■ Task brief ■
An acceptable answer contains every record below, unchanged, and no pictures.

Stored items
Start of Block

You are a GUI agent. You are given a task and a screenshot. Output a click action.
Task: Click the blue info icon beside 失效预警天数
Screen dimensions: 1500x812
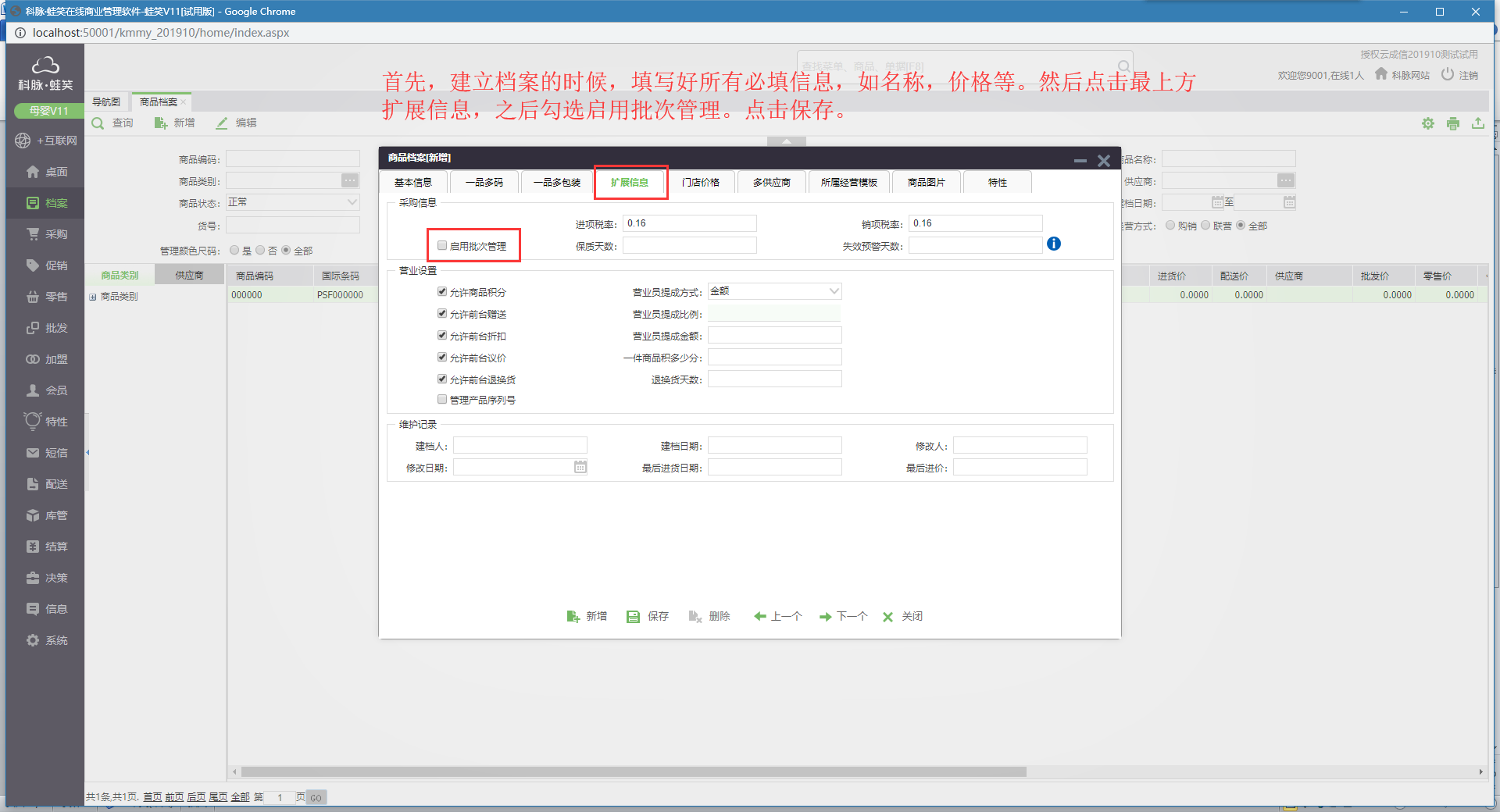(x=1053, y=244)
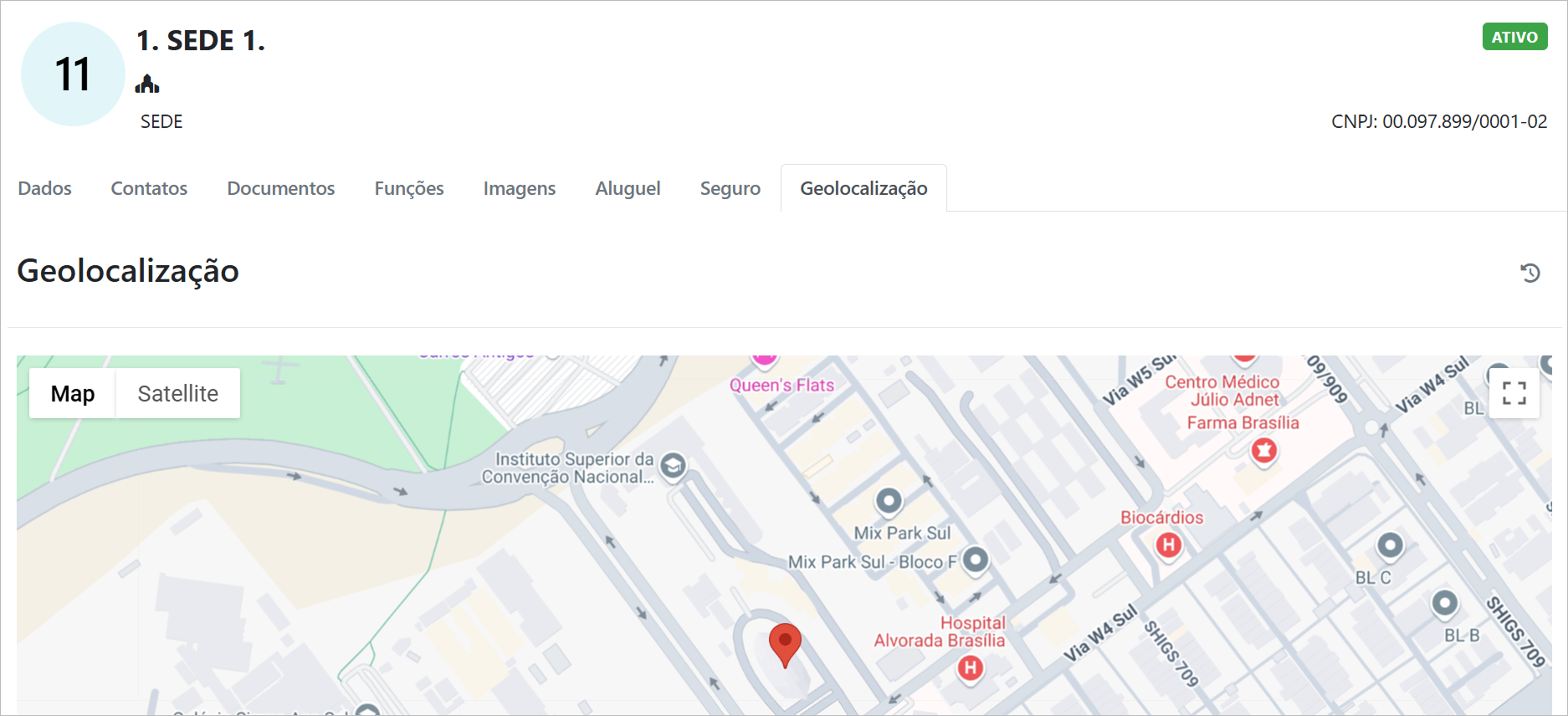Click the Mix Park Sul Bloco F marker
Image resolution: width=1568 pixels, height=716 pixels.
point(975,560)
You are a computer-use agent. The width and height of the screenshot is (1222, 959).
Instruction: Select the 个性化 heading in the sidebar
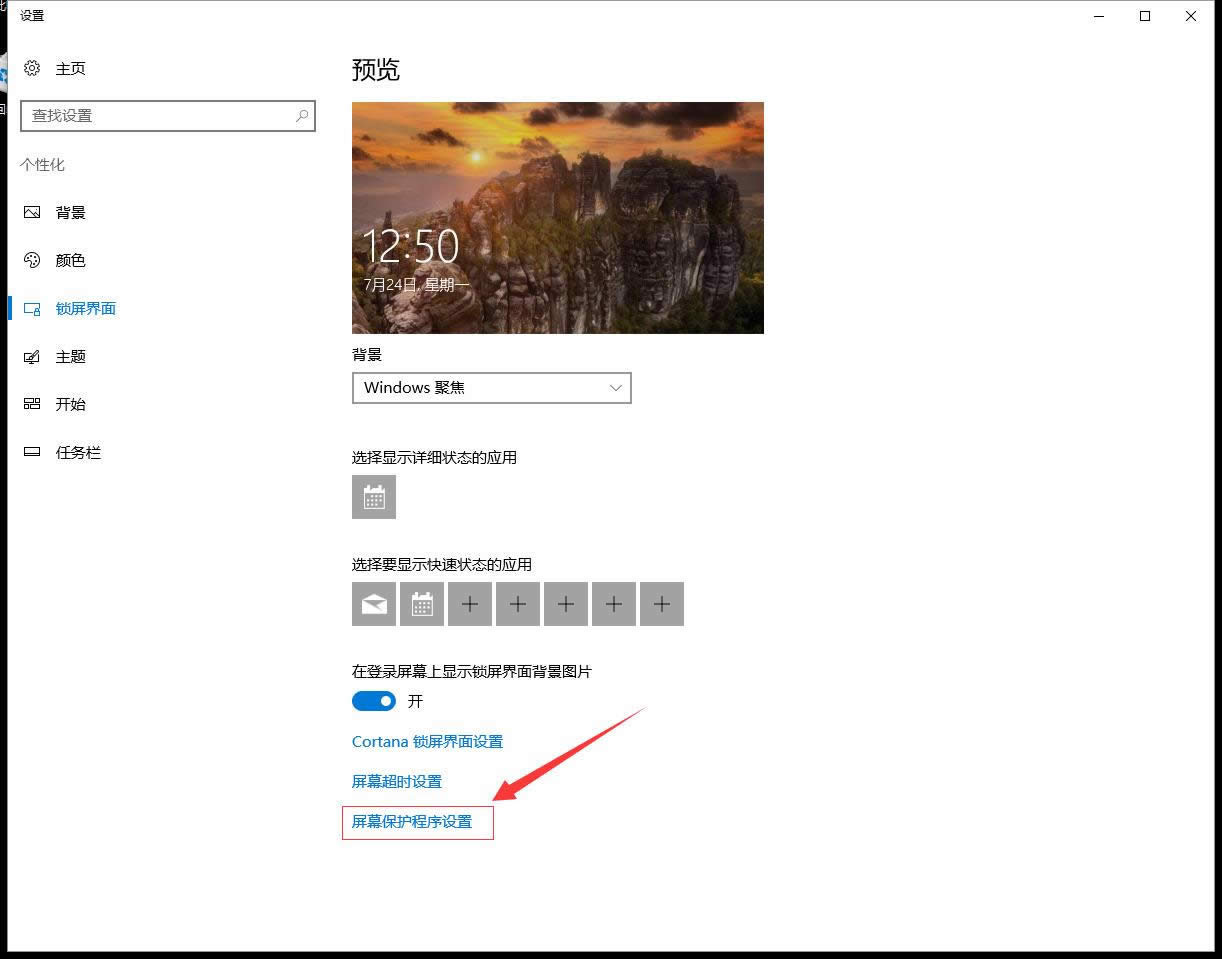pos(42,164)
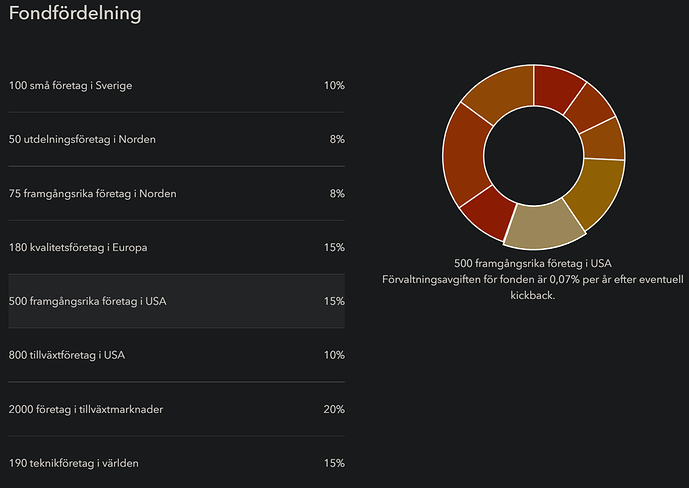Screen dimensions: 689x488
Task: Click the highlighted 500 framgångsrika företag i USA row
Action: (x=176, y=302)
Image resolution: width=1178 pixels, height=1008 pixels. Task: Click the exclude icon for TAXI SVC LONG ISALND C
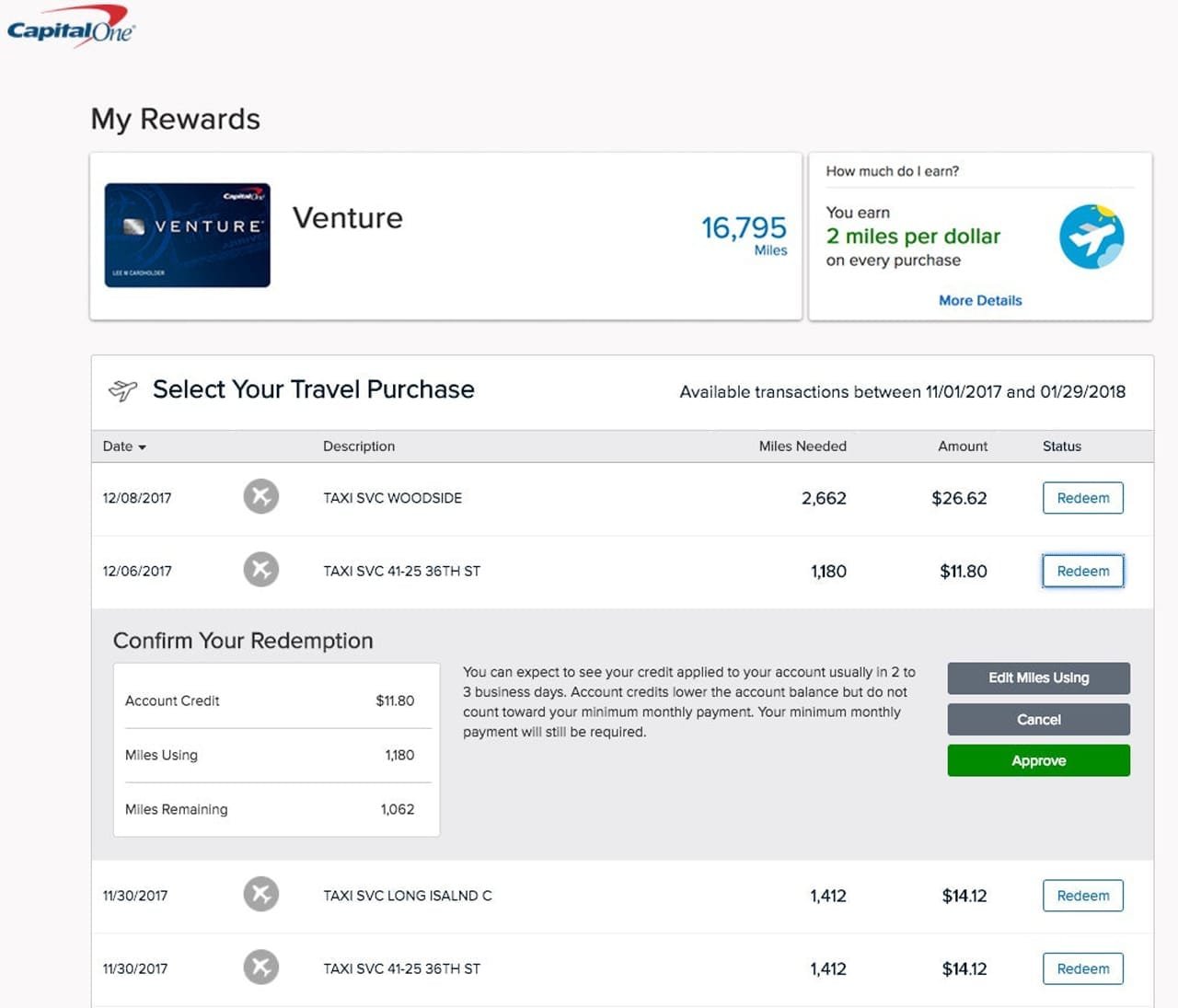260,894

End of Block

■ Completed exercise ■
You are a GUI agent. You are given a task and a screenshot. Output a click action.
Task: Click the blue info icon beside 失效预警天数
Screen dimensions: 1500x812
(x=1053, y=244)
Click the Mix Park Sul Bloco F marker
Image resolution: width=1568 pixels, height=716 pixels.
point(975,560)
You are a computer-use agent. The width and height of the screenshot is (1222, 959).
Instruction: Select the 个性化 heading in the sidebar
pos(42,164)
Screen dimensions: 689x488
Task: Click the highlighted 500 framgångsrika företag i USA row
Action: (x=176, y=302)
Image resolution: width=1178 pixels, height=1008 pixels. Task: Click the exclude icon for TAXI SVC LONG ISALND C
260,894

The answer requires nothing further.